## Exercise description
A faithful copy is required. Print each line of the data exactly and omit the pictures.

[Information provided — start]

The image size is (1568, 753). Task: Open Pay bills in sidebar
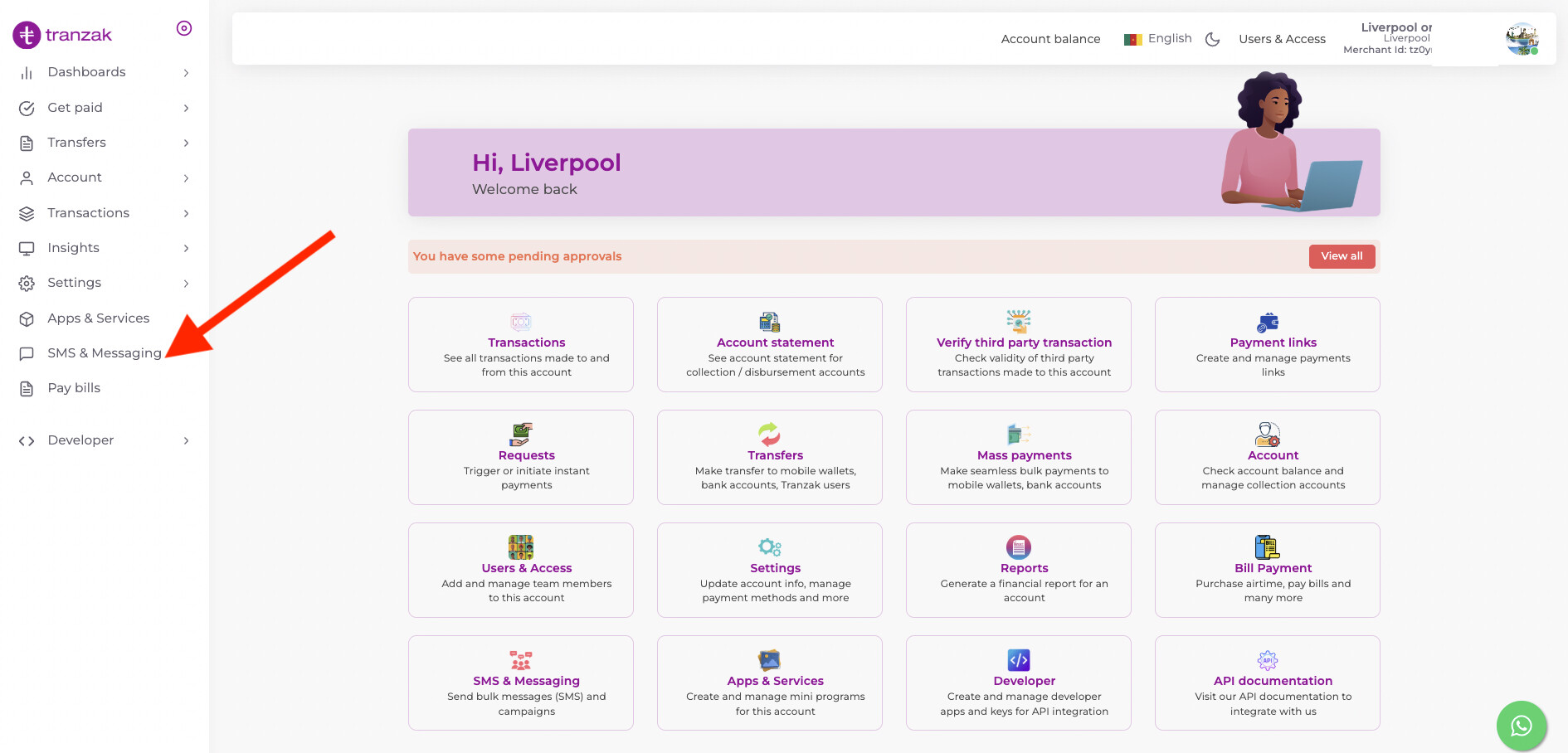[x=74, y=388]
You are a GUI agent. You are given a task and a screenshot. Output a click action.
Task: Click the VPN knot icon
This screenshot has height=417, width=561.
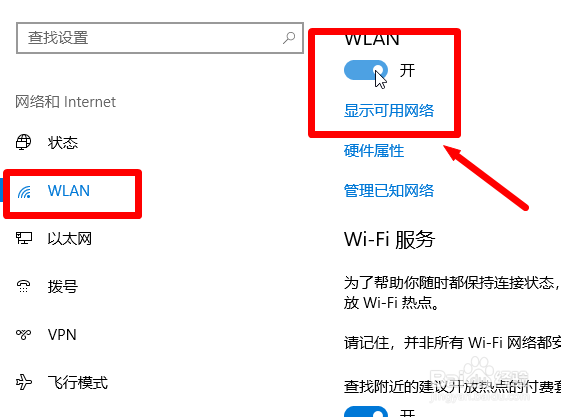click(x=24, y=334)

[Information provided — finish]

## Result for this exercise
The image size is (1568, 753). Task: Open Pay bills in sidebar
[x=74, y=388]
You are a GUI agent. You are given a task and a screenshot. Output a click action.
Task: Click the VPN knot icon
This screenshot has height=417, width=561.
click(x=24, y=334)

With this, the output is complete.